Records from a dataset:
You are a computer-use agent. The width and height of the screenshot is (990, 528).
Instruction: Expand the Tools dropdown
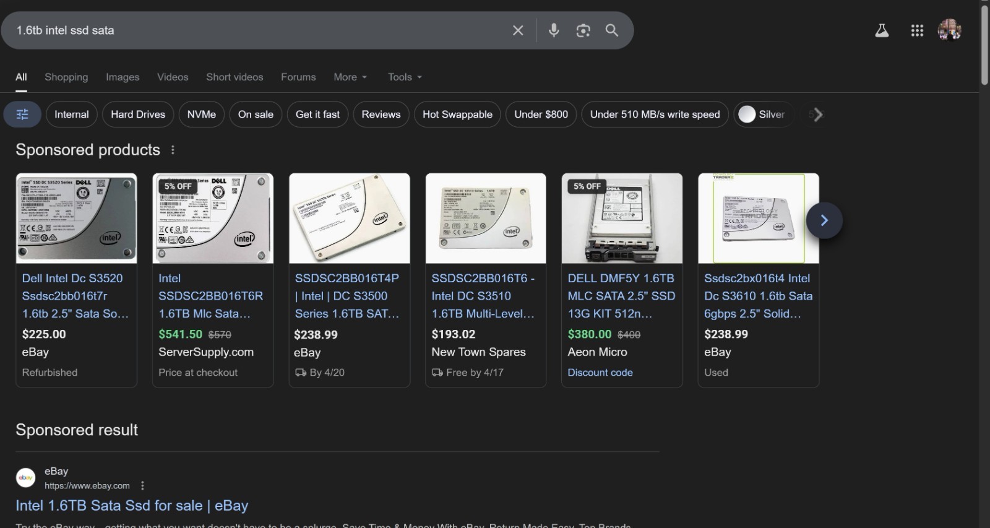405,77
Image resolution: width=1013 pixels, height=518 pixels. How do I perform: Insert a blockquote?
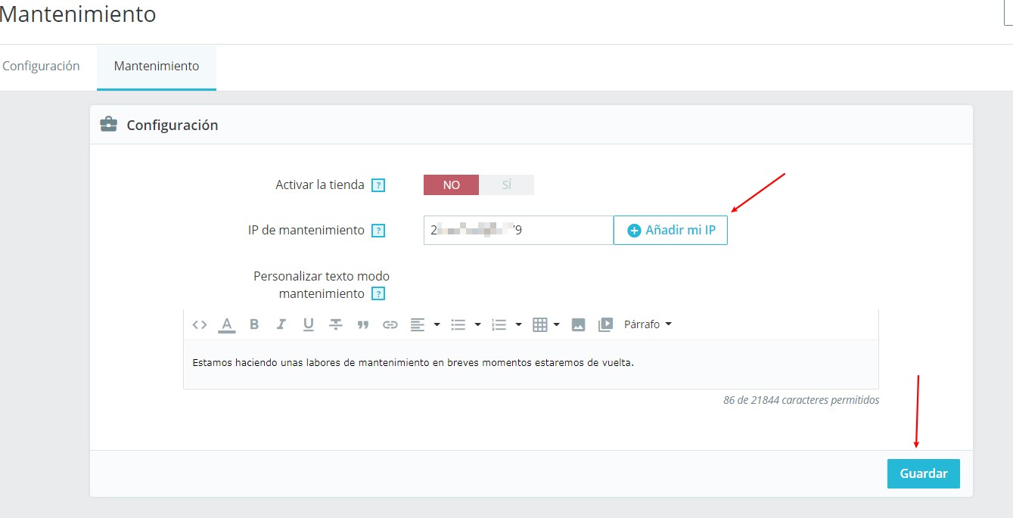pyautogui.click(x=363, y=324)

Instructions for the task: Could the entries above be written out word for word, pictures excluded?

Solution:
You are a computer-use agent. The width and height of the screenshot is (990, 528).
Instruction: Expand the Tools dropdown
405,77
Image resolution: width=1013 pixels, height=518 pixels. How do I perform: Insert a blockquote?
pyautogui.click(x=363, y=324)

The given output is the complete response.